● **EXTRACTED MATERIAL**:
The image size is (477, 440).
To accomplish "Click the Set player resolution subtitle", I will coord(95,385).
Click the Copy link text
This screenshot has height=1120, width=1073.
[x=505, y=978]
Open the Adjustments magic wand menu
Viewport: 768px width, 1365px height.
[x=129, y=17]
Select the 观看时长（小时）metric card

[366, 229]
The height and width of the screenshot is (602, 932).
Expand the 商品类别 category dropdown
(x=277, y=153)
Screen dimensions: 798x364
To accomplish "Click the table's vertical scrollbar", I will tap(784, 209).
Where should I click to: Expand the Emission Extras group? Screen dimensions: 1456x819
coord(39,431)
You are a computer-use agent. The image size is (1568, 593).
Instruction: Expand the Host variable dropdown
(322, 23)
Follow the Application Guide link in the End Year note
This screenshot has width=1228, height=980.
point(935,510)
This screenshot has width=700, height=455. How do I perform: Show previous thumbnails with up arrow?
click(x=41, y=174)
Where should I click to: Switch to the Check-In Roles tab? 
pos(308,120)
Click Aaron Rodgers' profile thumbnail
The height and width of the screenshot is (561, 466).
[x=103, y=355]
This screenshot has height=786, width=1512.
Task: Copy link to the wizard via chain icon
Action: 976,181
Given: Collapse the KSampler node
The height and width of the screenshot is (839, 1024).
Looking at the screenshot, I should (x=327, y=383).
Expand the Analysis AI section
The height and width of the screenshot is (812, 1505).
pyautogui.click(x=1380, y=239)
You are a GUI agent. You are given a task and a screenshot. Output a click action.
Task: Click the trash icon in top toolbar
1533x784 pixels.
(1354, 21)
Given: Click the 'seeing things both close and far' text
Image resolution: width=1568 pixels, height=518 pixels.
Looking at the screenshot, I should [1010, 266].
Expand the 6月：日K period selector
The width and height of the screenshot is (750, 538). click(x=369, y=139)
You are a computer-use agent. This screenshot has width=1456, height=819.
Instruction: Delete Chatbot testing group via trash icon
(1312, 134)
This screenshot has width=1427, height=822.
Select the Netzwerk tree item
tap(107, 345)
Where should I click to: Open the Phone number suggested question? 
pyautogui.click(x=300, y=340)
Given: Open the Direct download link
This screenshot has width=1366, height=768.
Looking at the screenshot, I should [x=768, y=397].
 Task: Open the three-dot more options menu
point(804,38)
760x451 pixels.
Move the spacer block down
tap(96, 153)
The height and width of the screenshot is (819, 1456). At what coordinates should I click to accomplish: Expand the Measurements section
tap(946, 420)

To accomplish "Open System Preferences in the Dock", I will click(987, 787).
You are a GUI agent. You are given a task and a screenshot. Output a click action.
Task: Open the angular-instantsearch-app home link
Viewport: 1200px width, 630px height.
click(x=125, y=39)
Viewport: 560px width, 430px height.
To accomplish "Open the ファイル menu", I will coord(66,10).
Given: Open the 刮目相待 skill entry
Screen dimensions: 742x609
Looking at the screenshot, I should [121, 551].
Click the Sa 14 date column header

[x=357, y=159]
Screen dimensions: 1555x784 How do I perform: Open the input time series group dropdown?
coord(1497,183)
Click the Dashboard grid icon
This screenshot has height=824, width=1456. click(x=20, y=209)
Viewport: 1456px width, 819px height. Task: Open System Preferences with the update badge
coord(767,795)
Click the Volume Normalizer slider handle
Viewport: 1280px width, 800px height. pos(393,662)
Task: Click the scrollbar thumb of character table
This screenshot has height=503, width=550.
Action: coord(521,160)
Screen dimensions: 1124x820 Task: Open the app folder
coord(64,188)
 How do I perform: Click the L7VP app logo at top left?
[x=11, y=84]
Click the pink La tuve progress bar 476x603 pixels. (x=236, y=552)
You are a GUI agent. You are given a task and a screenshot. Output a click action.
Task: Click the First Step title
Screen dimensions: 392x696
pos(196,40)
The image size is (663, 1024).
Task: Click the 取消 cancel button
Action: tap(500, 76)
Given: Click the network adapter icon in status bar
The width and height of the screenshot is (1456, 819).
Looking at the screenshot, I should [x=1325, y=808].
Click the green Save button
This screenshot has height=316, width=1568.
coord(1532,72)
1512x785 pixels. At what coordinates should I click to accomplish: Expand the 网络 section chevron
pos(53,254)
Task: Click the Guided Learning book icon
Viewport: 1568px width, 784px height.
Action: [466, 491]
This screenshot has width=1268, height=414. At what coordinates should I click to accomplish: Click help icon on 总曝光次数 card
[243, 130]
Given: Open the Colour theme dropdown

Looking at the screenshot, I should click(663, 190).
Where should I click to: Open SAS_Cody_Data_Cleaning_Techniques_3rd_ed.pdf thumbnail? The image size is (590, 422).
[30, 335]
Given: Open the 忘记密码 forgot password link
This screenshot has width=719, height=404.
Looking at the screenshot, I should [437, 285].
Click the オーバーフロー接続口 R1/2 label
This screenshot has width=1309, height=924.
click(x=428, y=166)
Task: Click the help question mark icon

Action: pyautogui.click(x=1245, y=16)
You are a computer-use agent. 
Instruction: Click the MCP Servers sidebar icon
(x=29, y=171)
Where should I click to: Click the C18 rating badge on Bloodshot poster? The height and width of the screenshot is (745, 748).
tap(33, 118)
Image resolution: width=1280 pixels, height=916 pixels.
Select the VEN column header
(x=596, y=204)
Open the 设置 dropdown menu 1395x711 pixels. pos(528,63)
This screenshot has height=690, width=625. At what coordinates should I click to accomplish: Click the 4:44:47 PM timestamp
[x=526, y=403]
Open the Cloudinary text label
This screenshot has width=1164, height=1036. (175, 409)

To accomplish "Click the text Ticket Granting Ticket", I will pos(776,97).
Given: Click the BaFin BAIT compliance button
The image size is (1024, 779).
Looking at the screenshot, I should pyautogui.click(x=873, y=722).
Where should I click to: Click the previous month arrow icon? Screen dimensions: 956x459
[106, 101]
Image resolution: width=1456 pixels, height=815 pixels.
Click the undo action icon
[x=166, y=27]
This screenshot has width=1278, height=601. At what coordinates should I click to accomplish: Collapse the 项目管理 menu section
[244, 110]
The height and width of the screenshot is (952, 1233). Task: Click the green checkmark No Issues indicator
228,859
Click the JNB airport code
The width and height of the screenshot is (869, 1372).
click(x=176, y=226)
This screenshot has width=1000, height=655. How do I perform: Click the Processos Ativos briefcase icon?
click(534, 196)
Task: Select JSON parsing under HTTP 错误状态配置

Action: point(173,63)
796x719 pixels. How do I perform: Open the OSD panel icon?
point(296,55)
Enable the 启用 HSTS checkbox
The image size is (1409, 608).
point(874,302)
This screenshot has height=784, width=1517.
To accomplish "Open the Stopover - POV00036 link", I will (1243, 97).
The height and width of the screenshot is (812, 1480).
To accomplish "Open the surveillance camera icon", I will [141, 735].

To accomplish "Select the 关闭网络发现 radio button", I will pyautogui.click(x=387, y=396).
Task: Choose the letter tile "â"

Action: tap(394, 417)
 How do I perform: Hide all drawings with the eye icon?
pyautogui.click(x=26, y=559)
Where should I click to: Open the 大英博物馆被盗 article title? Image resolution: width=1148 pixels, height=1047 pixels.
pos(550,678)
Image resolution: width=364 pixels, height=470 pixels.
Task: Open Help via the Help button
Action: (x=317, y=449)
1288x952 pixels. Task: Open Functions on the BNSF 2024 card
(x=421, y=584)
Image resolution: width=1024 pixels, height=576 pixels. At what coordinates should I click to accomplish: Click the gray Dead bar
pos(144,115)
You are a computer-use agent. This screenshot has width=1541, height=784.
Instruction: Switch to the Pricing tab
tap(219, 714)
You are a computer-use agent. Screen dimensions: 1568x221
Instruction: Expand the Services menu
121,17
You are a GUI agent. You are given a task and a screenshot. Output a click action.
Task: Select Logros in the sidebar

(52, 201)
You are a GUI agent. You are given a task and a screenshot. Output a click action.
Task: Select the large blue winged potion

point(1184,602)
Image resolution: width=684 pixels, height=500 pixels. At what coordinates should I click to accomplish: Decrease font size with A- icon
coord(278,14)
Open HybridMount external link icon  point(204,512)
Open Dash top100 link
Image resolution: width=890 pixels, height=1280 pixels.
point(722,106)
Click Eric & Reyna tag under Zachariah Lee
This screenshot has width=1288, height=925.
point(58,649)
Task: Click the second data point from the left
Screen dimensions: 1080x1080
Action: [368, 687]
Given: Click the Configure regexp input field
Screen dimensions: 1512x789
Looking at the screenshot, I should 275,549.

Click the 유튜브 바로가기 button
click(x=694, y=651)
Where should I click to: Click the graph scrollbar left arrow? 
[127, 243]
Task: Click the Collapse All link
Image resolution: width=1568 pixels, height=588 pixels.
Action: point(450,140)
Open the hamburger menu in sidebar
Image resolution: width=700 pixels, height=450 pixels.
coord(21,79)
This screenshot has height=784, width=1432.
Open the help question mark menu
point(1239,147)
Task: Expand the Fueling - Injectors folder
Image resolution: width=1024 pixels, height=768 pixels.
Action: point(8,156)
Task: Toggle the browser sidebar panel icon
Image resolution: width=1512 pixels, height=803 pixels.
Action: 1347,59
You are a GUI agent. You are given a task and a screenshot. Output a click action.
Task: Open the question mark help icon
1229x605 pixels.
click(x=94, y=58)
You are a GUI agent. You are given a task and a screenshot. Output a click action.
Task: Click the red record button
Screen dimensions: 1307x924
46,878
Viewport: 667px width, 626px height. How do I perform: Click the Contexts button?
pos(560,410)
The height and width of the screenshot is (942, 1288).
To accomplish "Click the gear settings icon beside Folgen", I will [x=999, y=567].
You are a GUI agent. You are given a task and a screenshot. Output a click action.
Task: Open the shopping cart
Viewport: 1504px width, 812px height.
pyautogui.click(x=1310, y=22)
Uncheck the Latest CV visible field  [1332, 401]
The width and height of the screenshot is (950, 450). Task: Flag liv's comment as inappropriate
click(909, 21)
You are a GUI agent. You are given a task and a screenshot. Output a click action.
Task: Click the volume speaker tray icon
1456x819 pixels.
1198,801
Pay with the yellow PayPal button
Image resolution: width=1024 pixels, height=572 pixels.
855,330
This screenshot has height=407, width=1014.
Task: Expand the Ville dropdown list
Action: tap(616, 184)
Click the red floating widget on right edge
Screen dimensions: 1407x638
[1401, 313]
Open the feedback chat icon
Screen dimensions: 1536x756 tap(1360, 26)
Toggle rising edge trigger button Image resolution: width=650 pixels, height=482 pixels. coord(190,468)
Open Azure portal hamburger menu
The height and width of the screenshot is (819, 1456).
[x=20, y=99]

● **DIRECTIVE**: Please pick out every line of the records that contains the word "header" and copy each one.

● **COMPLETE ANSWER**:
Click the Sa 14 date column header
Select the VEN column header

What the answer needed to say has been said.